> Task goal
From the line containing "Open the Document menu" down to the line containing "This screenshot has height=426, width=569." in the records below, reproduce every line exactly, ends included, and omit all others.

═════ Provided entries

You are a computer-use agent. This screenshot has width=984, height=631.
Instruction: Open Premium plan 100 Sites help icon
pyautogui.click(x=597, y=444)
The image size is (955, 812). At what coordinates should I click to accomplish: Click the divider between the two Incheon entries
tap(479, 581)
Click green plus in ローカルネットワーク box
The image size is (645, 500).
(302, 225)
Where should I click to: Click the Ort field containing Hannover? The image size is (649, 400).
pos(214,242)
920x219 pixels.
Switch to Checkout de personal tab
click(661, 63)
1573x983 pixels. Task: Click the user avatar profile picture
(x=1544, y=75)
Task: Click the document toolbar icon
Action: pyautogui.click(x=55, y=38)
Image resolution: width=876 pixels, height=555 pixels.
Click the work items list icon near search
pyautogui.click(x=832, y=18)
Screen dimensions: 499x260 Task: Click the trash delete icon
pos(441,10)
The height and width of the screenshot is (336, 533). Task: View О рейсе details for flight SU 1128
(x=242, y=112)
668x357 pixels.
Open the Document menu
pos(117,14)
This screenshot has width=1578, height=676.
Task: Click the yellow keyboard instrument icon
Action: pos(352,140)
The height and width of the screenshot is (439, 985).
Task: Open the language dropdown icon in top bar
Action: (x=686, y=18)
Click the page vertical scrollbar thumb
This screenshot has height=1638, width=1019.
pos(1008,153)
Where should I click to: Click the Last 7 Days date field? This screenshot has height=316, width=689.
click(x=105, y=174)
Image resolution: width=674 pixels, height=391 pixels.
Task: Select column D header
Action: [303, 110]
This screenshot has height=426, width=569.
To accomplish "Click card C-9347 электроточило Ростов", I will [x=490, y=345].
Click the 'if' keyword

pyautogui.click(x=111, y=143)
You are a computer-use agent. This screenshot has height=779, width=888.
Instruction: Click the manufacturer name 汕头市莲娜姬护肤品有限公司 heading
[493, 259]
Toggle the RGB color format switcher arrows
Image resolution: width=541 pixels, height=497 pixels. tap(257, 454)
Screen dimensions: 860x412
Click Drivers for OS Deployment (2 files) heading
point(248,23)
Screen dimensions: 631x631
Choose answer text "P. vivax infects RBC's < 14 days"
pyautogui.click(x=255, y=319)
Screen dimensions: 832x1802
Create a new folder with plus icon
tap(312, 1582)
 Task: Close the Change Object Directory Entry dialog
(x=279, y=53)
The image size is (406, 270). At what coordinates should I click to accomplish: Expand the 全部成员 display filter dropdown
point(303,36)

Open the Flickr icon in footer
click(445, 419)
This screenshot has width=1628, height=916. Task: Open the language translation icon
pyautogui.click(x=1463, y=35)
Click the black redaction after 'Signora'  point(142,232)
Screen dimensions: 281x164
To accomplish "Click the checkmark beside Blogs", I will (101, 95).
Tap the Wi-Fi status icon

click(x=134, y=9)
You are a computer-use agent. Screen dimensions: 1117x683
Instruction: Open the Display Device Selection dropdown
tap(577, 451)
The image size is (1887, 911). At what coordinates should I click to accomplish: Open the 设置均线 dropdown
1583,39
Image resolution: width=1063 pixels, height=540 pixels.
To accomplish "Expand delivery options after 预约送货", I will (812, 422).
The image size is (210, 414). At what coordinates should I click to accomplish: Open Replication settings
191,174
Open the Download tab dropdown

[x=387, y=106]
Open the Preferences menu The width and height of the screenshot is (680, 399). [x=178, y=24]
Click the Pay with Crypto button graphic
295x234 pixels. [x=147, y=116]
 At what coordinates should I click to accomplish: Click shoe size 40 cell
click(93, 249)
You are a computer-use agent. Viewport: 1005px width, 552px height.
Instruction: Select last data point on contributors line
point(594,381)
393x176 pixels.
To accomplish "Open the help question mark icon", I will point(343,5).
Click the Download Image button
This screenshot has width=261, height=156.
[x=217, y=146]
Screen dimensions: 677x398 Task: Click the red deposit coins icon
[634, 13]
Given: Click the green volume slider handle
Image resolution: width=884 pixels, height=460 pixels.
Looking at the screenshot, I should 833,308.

══════════

> Answer area
Open the Document menu
pos(117,14)
This screenshot has width=1578, height=676.
Task: Click the yellow keyboard instrument icon
Action: pos(352,140)
The height and width of the screenshot is (439, 985).
Task: Open the language dropdown icon in top bar
Action: (x=686, y=18)
Click the page vertical scrollbar thumb
This screenshot has height=1638, width=1019.
pos(1008,153)
Where should I click to: Click the Last 7 Days date field? This screenshot has height=316, width=689.
click(x=105, y=174)
Image resolution: width=674 pixels, height=391 pixels.
Task: Select column D header
Action: [303, 110]
This screenshot has height=426, width=569.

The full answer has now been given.